Императрица Мария Федоровна противилась увле-чению сыновей военным делом, но "с ними занимались им", - это было естественным "для царствовавшего воспитательного хаоса". Сначала в военных играх, а потом "и вне военных игр манеры и обращение Николая Павловича сделались вообще грубыми, заносчивыми и самонадеянными". В журналах воспитателей с 1802-го по 1809 год постоянные жалобы на то, что "во все свои движения он вносит слишком много несдержанности, в своих играх он почти всегда кончает тем, что причиняет боль себе или другим", что ему свойственна "страсть кривляться и гримасничать", он необщителен.
К "недостаткам и шероховатостям" характера великого князя, помимо грубого обращения не только с приближенными ("кавалерами") и прислугой, но и со своим братом - и даже с сестрою, относится "наклонность сознаваться в своих ошибках лишь тогда, когда он бывает принужден к этому силою, охотно принимает тон самодовольства, когда все идет хорошо и ни в ком не нуждается более", воспитатели единодушны: Николай обладает весьма ограниченными способностями, но поучал учителей в том, чего не знал.
Характерная черта детства - постоянное стремление принимать на себя в играх первую роль, представлять императора, начальствовать и командовать".

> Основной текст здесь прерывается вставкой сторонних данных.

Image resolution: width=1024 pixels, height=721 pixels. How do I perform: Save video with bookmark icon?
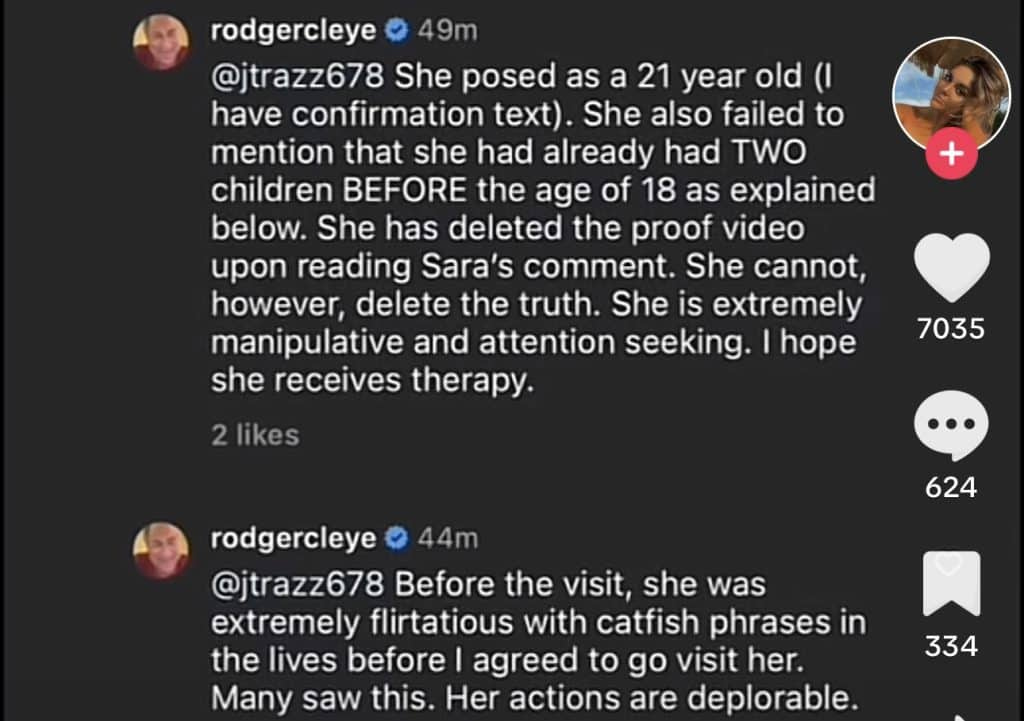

А вот что позднее писал сам Николай о своем учении: "На лекциях наших преподавателей мы или дремали, или рисовали их же карикатуры, а потом к экзаменам выучивали кое-что вдолбяжку, без плода и пользы для будущего". "Греческий и латинские языки с трудом давались великому князю. Николай Павлович, сделавшись уже императором, неоднократно говорил о своей ненависти к латинскому языку, о вынесенных им мучениях при изучении его и совершенно исключил этот язык из программы воспитания своих собственных детей".